▸ **DOCUMENT SEGMENT**

========================================

Misplaced Grief

Joan Peterson talks about rude gun guys. I’m sympathetic in regards to running into rude assholes on the Internet. I can believe it. We have a lot of bozos in the gun movement on the Internet, same as any movement that generates real passion. But I have to take serious issue with this:

There were a lot of claims about concealed carry permit holders and the inconvenience of not being able to carry their guns into every state in the nation. I’ll tell them about inconvenience. My family was inconvenienced when we had to plan a funeral for my sister, shot to death on an August day. The inconvenience of sneaking to the back of the church in a rented bus to avoid the press shouldn’t have to be, but it was. It was inconvenient to watch my mother deal with the death of her first born child. It was inconvenient to watch my own children deal with the awful death of their favorite aunt. It was inconvenient to watch my sister’s grown kids and step children deal with each other and with their grief. So really, I just don’t feel sorry for these guys who can’t carry their guns everywhere they go.

========================================

▸ **DATA EXCERPT**
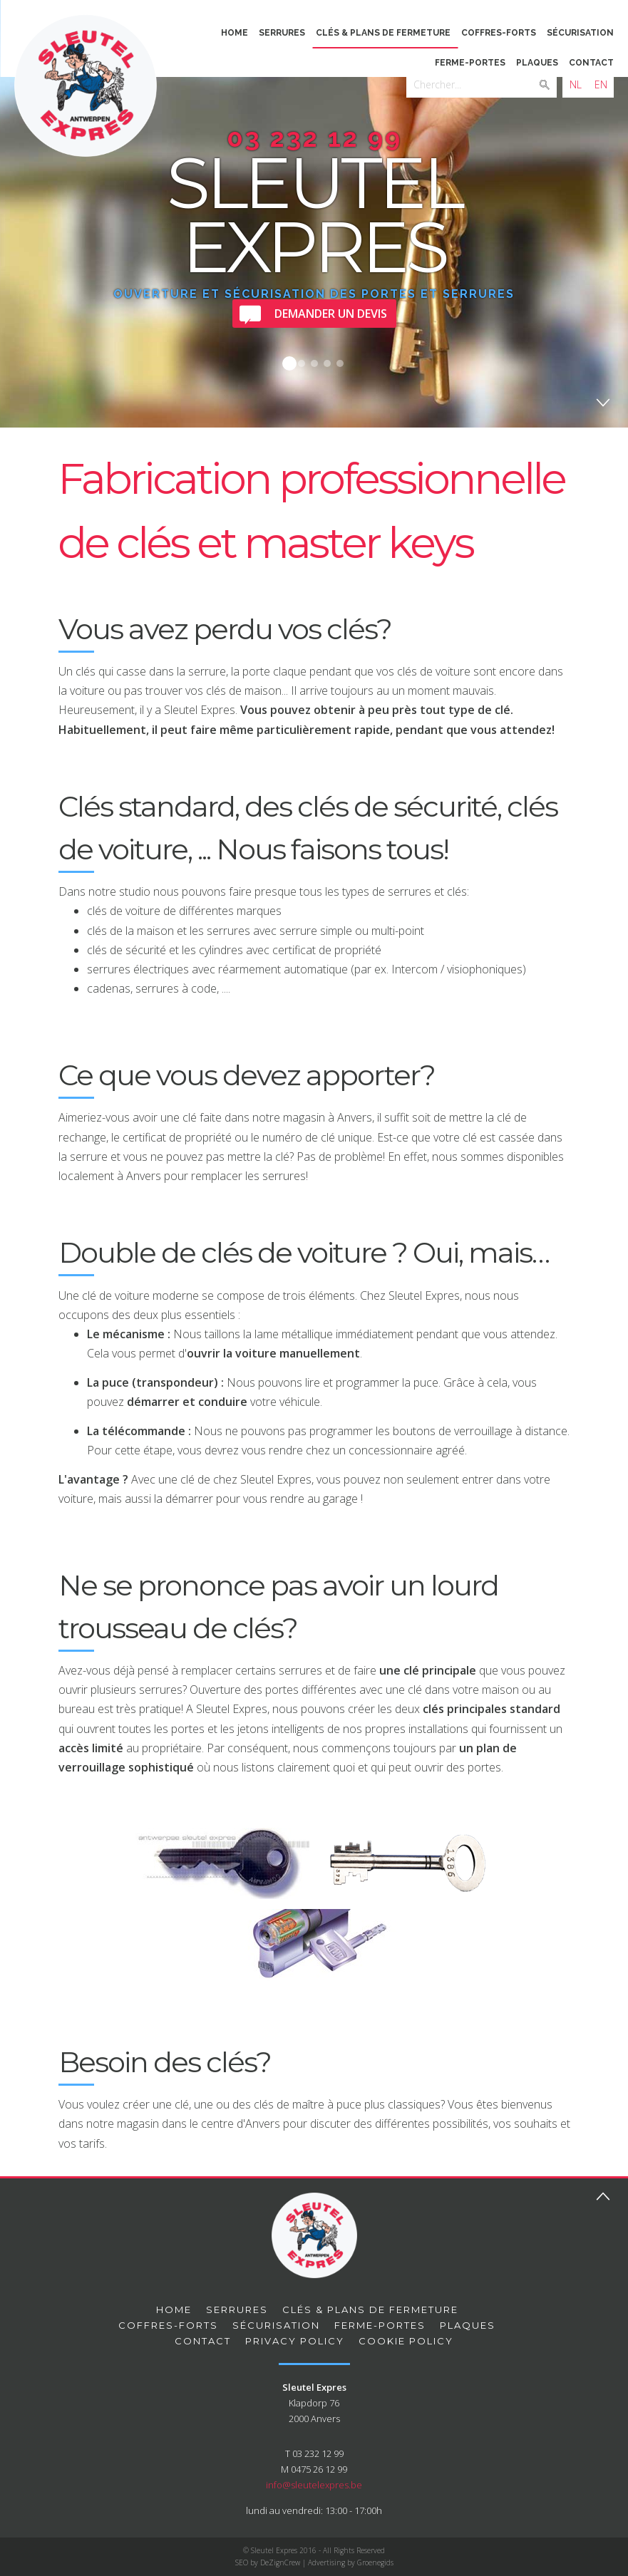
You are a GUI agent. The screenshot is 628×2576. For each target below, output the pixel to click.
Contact (591, 63)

========================================

▸ **TASK TO COMPLETE**
Please answer these questions about the post titled "Misplaced Grief," one per line:
1. According to the opening paragraph, what does Joan Peterson talk about?
2. In the quoted passage, in what month was the speaker's sister shot to death?
3. How did the family get to the back of the church, and why?

▸ **FINISHED EXERCISE**
1. Rude gun guys.
2. August.
3. They snuck in a rented bus to avoid the press.